* **EXERCISE DESCRIPTION**: Return the lines of the records that run from the line containing "Pick the MXH-F 4802/A model label" through the line containing "click(564, 567)", both included, reproducing them word for word.

** Start of INPUT DATA **

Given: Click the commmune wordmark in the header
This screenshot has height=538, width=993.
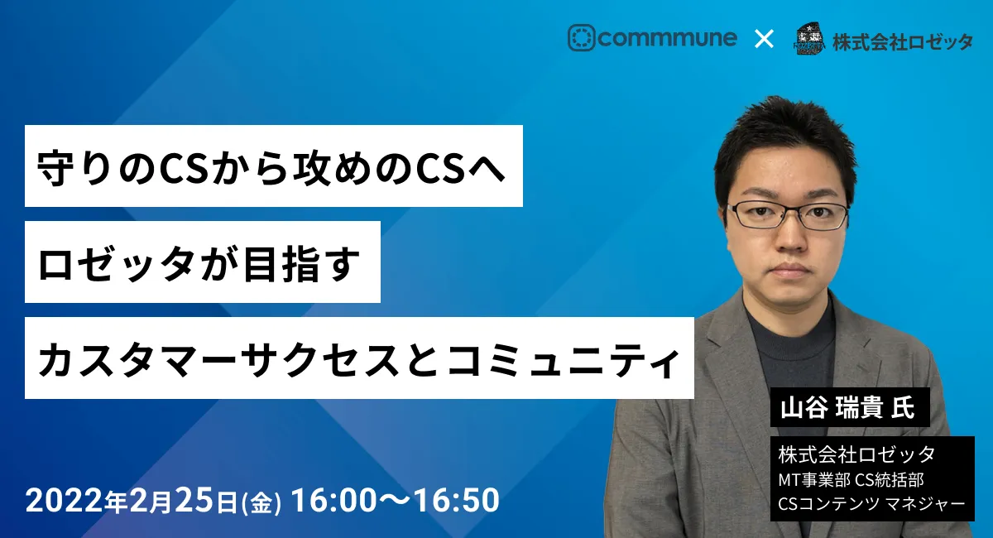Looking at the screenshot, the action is [668, 38].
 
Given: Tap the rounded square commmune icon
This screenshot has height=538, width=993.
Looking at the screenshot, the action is [581, 38].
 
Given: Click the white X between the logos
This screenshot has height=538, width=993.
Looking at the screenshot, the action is [764, 39].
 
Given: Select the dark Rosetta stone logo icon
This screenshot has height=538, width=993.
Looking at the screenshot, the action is [810, 39].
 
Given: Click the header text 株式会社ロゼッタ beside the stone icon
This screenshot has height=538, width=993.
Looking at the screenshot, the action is [903, 42].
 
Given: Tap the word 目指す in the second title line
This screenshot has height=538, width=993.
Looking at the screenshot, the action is [302, 264].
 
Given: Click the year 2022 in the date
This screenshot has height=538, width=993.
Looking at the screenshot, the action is [65, 500].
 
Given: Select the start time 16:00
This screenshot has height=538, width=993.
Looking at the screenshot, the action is [334, 500].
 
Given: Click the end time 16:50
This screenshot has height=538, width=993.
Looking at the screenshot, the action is [457, 500].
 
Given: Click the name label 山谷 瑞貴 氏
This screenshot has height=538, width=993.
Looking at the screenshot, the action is [847, 407].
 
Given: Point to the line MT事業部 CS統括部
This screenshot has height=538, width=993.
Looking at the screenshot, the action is [851, 480].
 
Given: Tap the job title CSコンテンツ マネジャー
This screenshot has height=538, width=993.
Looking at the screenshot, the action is [871, 504].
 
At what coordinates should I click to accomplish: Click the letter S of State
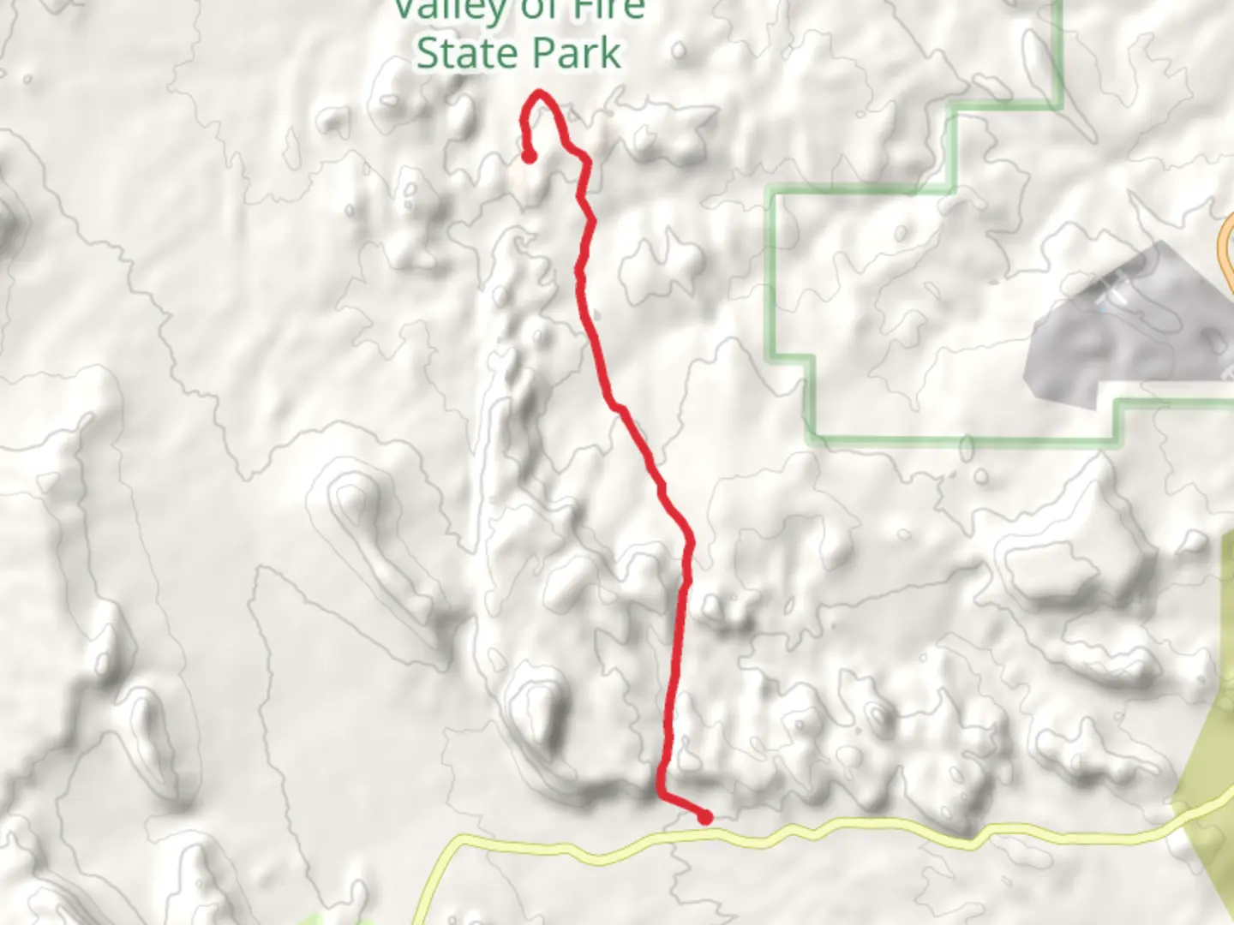tap(428, 53)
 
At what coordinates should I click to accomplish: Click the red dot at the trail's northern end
tap(529, 156)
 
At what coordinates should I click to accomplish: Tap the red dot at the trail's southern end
tap(705, 818)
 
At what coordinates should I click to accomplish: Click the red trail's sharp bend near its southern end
tap(661, 795)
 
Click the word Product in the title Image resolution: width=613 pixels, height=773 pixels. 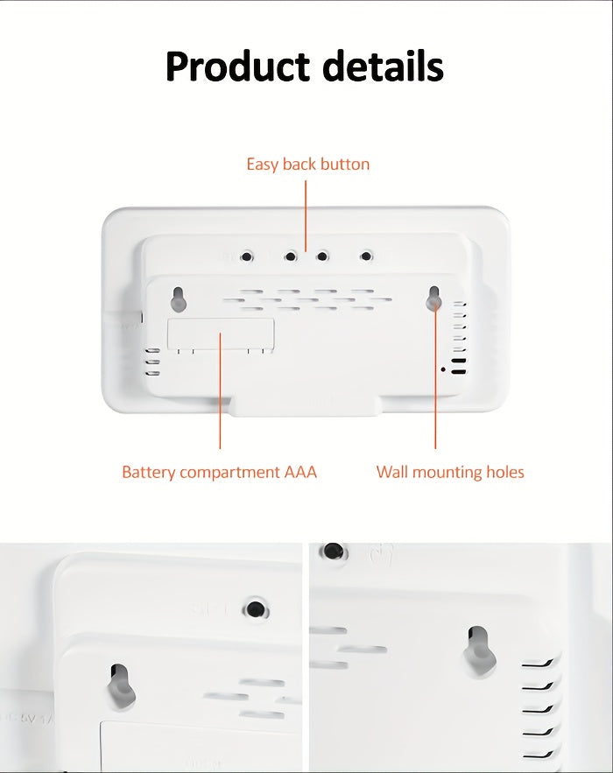click(236, 67)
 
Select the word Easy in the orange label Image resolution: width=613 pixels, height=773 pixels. click(262, 165)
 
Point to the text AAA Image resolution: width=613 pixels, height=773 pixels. click(300, 473)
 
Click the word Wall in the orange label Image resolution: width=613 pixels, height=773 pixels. click(392, 473)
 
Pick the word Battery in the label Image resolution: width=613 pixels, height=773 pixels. click(147, 473)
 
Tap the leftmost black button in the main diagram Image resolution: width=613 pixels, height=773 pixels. click(247, 256)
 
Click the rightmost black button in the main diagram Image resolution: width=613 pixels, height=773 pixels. click(365, 256)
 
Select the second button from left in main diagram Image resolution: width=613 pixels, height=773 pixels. click(290, 256)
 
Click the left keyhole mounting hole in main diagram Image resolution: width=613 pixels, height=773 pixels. click(178, 298)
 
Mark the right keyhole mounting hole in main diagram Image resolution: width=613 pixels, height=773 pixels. click(433, 298)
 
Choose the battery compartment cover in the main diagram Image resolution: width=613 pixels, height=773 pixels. click(221, 335)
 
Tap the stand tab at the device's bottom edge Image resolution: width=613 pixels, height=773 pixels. click(305, 405)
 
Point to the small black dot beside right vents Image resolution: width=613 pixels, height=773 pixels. click(443, 369)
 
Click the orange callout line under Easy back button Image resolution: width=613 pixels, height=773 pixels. click(306, 214)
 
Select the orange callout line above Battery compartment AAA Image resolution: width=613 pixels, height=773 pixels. click(220, 394)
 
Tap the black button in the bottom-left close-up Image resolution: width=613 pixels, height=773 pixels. click(255, 608)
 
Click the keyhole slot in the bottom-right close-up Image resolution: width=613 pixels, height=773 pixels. click(479, 650)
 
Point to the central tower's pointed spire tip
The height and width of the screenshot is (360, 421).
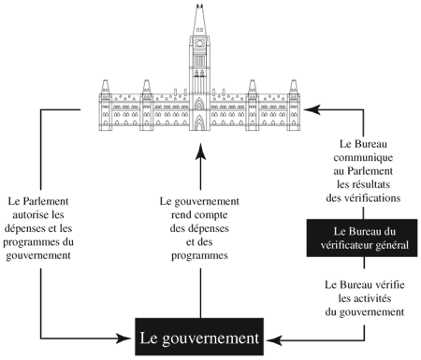(198, 6)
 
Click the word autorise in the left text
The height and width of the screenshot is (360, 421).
(46, 214)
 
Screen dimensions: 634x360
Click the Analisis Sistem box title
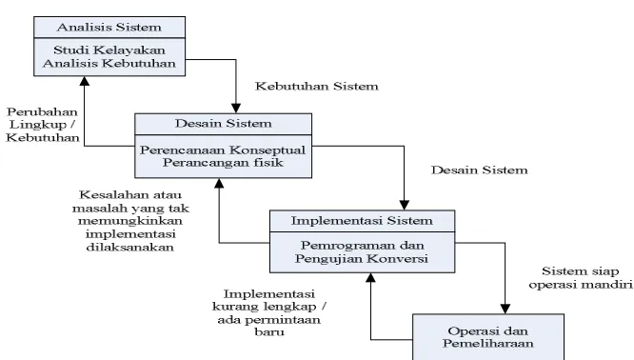click(109, 27)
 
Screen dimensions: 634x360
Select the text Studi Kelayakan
click(109, 50)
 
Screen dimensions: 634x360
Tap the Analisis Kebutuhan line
click(109, 64)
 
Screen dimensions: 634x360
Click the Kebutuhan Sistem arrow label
click(317, 86)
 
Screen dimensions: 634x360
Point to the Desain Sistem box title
click(223, 124)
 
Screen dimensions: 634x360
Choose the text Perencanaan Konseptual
click(223, 150)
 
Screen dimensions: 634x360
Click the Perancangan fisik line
click(223, 163)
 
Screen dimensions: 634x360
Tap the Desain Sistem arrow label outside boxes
click(479, 170)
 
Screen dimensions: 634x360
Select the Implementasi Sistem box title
click(362, 221)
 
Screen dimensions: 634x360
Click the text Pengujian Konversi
click(362, 258)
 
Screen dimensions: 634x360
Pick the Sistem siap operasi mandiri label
click(581, 278)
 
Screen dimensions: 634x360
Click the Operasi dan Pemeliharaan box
click(488, 337)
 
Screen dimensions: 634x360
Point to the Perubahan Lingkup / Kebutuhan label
click(43, 125)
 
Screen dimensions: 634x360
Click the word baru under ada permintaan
click(269, 332)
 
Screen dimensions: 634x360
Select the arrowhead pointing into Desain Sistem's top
click(236, 109)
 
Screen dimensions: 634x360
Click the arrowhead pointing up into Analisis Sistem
click(85, 81)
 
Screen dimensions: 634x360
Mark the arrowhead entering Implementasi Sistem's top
click(404, 205)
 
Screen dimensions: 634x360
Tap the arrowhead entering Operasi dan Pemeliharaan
click(505, 309)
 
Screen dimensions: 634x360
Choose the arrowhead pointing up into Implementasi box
click(370, 277)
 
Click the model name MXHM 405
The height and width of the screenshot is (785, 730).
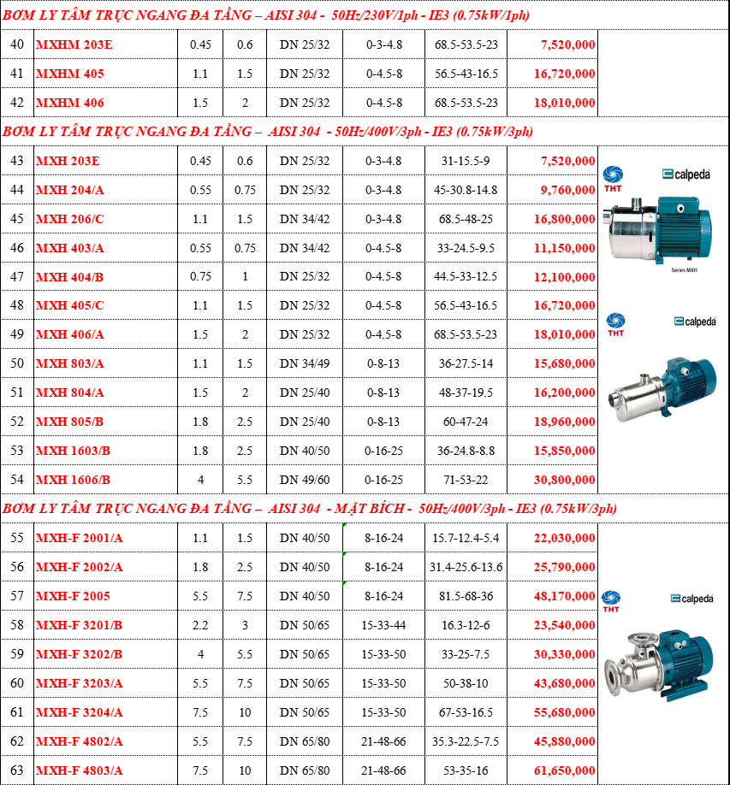click(69, 74)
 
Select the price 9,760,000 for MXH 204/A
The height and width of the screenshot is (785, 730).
click(567, 190)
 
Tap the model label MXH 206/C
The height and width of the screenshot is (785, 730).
click(69, 219)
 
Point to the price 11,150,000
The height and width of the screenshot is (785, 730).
click(564, 248)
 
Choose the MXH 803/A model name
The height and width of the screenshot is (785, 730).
click(69, 363)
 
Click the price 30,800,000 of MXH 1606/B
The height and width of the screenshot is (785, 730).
click(564, 480)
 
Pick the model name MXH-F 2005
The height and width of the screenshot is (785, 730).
click(73, 596)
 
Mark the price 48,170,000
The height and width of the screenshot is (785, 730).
click(564, 596)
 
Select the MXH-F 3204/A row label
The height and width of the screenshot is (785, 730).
click(79, 712)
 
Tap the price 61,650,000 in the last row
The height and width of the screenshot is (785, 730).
click(564, 770)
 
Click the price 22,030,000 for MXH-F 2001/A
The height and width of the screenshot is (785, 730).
click(564, 538)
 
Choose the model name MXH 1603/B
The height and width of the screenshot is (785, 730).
click(73, 451)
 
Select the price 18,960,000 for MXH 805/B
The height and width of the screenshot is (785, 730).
click(564, 422)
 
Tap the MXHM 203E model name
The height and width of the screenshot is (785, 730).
click(74, 45)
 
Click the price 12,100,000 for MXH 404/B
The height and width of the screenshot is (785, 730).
click(564, 277)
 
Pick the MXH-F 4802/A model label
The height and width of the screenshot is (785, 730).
click(79, 741)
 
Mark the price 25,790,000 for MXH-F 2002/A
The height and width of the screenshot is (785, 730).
click(564, 567)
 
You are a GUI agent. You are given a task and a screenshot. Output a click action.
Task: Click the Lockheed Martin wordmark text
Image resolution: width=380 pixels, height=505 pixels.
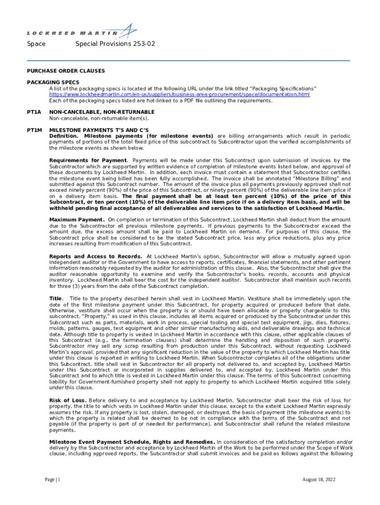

** End of INPUT DATA **

* **RESULT OF THE TASK**:
Pick the MXH-F 4802/A model label
The height and width of the screenshot is (785, 730).
click(79, 741)
 
Mark the price 25,790,000 for MXH-F 2002/A
The height and width of the screenshot is (785, 730).
click(564, 567)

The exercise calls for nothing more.